Per TAC Title 22, Part 9, Chapter 193,when services are provided by unlicensed and licensed personnel other than an APRN or PA whose duties include actions or procedures for a population with specific diseases, disorders, health problems or sets of symptoms, the clinic must have written standing delegation orders (SDOs) in place. SDOs are distinct from specific orders written for an individual. SDOs are instructions, orders, rules, regulations or procedures that specify under what set of conditions and circumstances certain actions may be taken.

The grantee must have SDOs in place for unlicensed and licensed personnel (not APRNs or PAs) that include the following:

  • actions or procedures for a population with specific diseases, disorders, health problems, or sets of symptoms;
  • delineate under what circumstances an RN, LVN or non-licensed health care provider (NLHP) may initiate actions or tasks in the clinical setting; and 
  • provide authority for use with a patient: 
    • when a physician or advance practice provider is not on the premises; and
    • before a patient is examined or evaluated by a physician or advanced practice provider. 

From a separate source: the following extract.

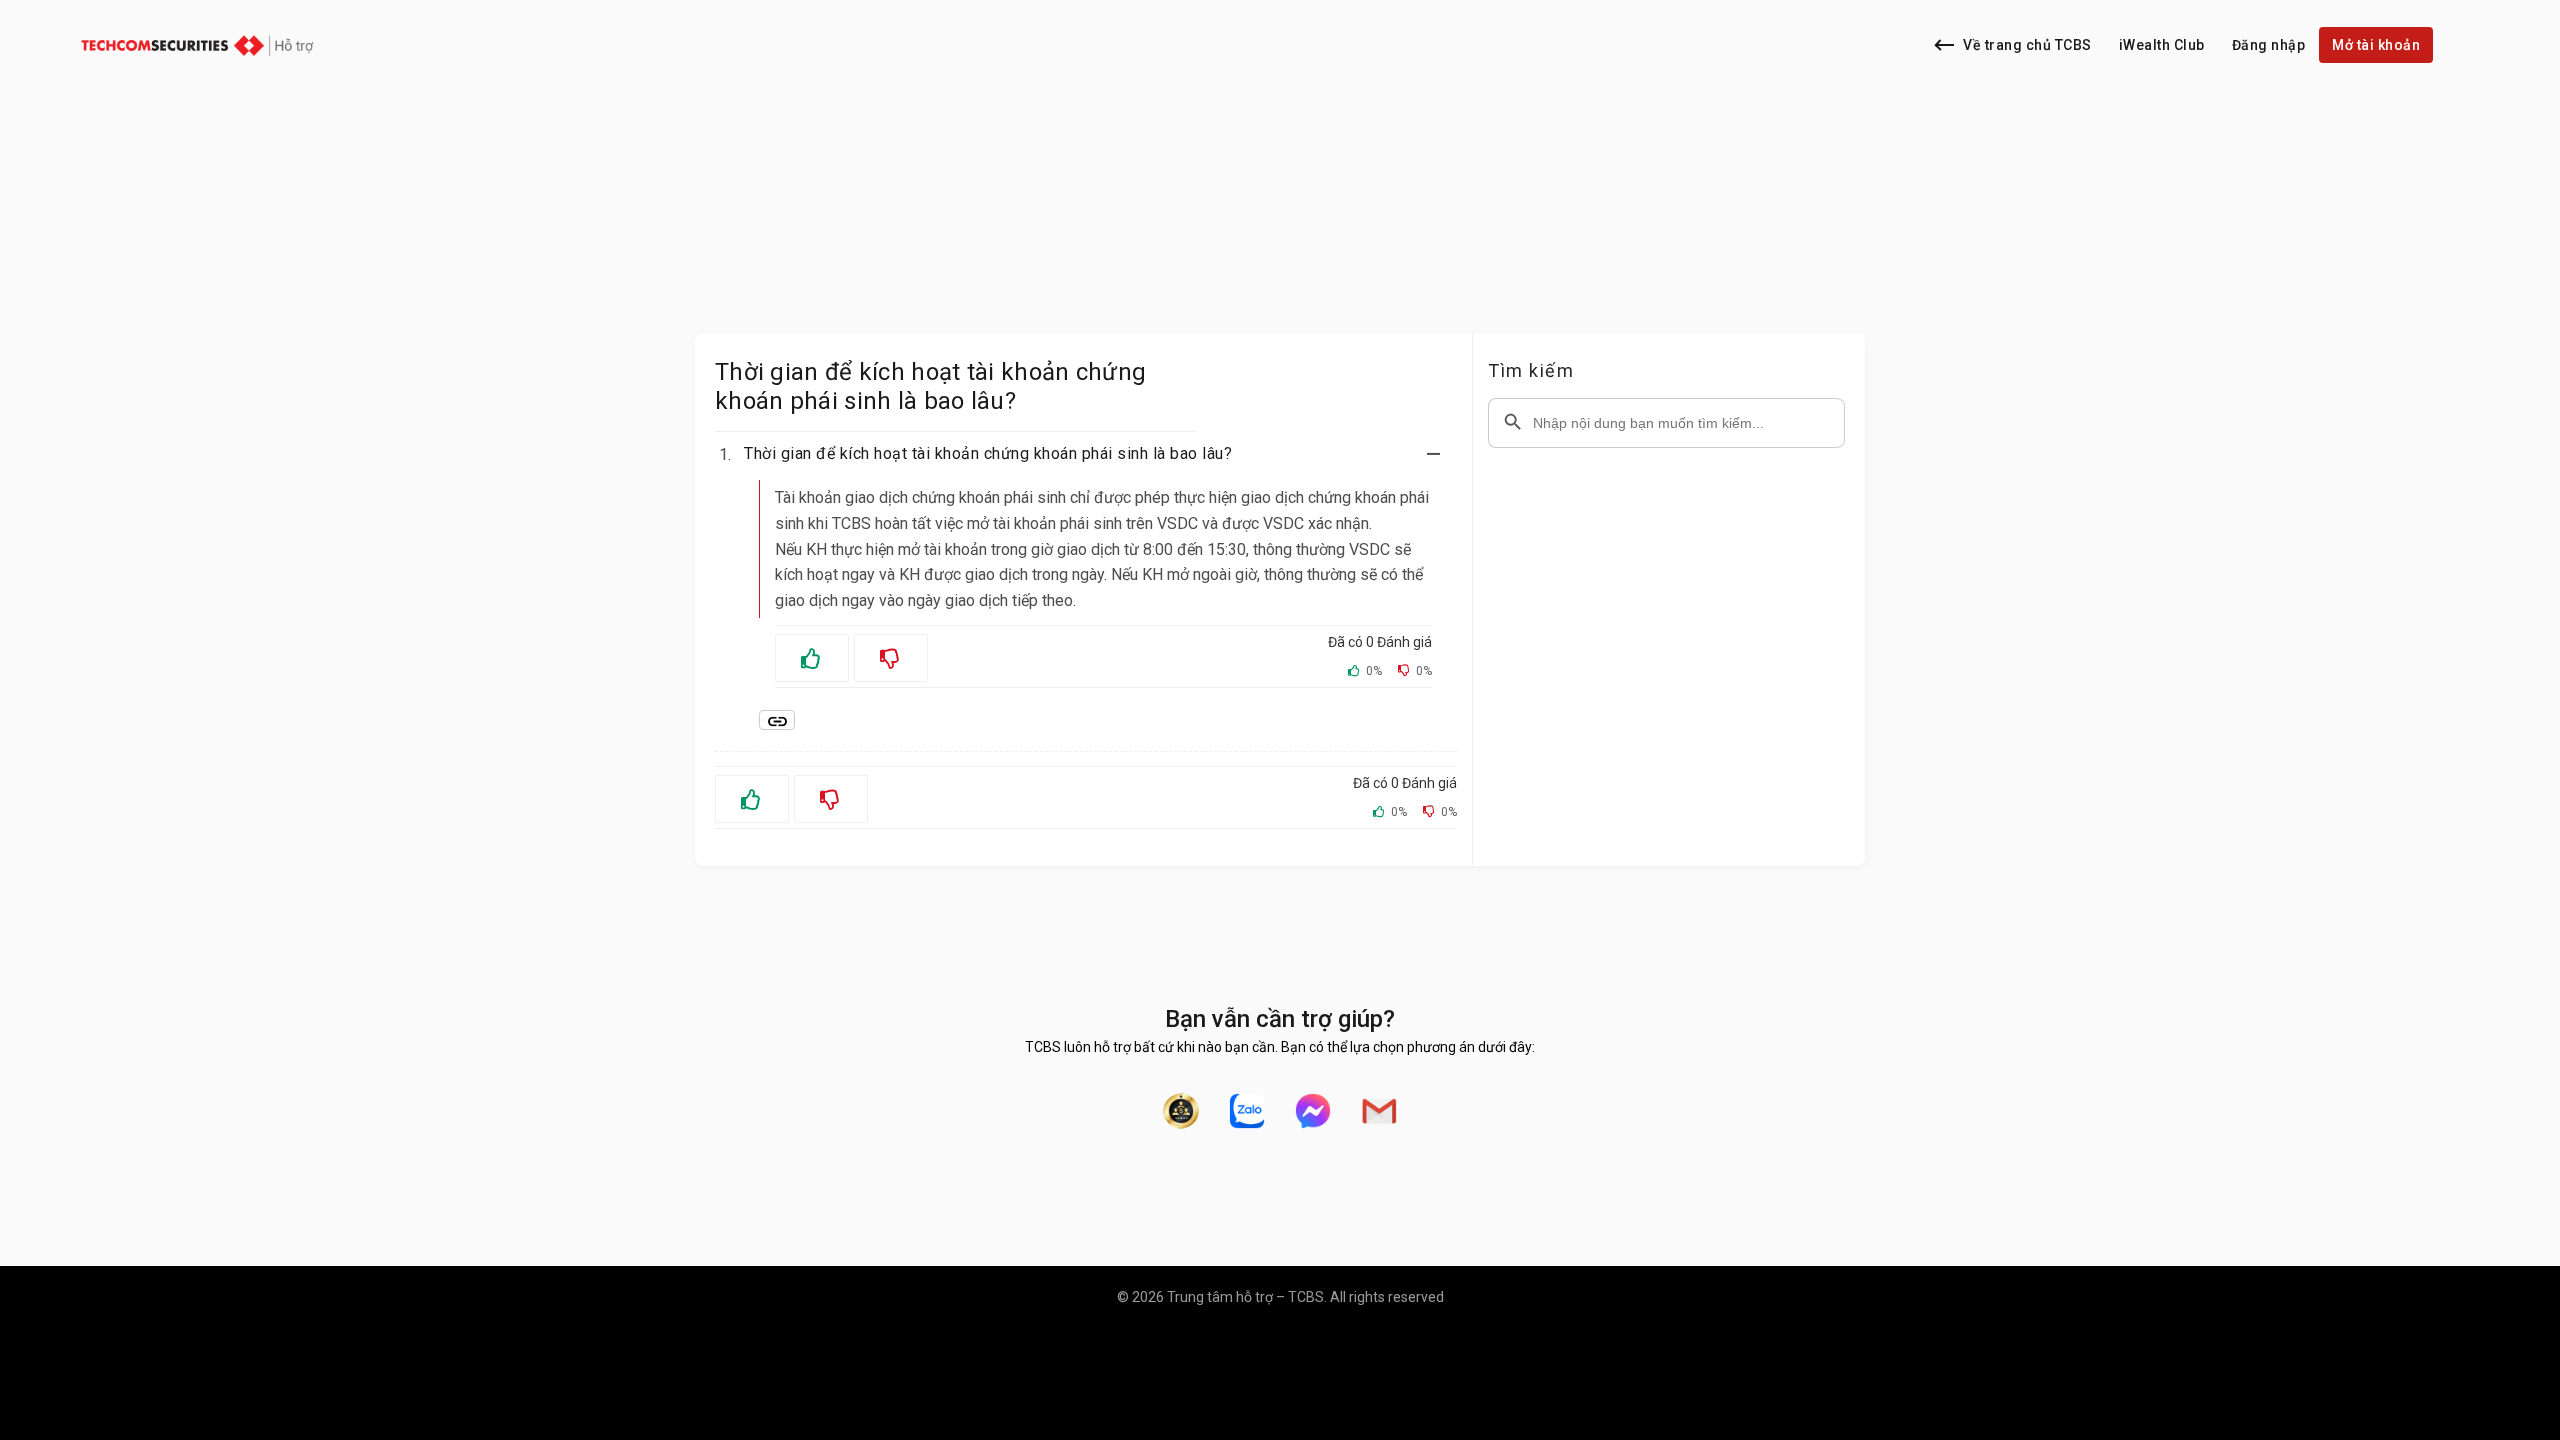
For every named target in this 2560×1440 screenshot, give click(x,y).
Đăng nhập (2269, 45)
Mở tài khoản (2376, 45)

Example: An SDO for assessment of blood pressure and blood-sugar level would name the RN, LVN or NLHP that will perform the task, the steps to complete the task, the ranges for normal and abnormal and the process of reporting abnormal values.

Other applicable SDOs when a physician is not present on-site may include, but are not limited to:

  • obtaining a personal and medical history;
  • performing an appropriate physical exam and the recording of physical findings;
  • initiating and performing laboratory procedures;
  • administering or providing drugs ordered by voice communication with the authorizing physician;
  • providing pre-signed prescriptions for:
    • oral contraceptives;
    • diaphragms;
    • contraceptive creams and jellies;
    • topical anti-infective for vaginal use; or
    • antibiotic drugs for treatment of STIs and STDs;
  • handling medical emergencies to include on-site management, as well as possible transfer of the individual;
  • giving immunizations; or
  • performing pregnancy testing.

The grantee must have a process in place to ensure that SDOs are reviewed, signed and dated at least annually by the supervising physician responsible for the delivery of the medical care covered by the orders and by other appropriate staff. SDOs must be kept on-site.


5340 Client Education

Revision 23-2; Effective Sept. 15, 2023

In addition to the above, grantees must have written plans for client education that include goals and content outlines to ensure consistency and accuracy of information provided. Grantees’ plans for client education must be reviewed and signed by the clinic medical director.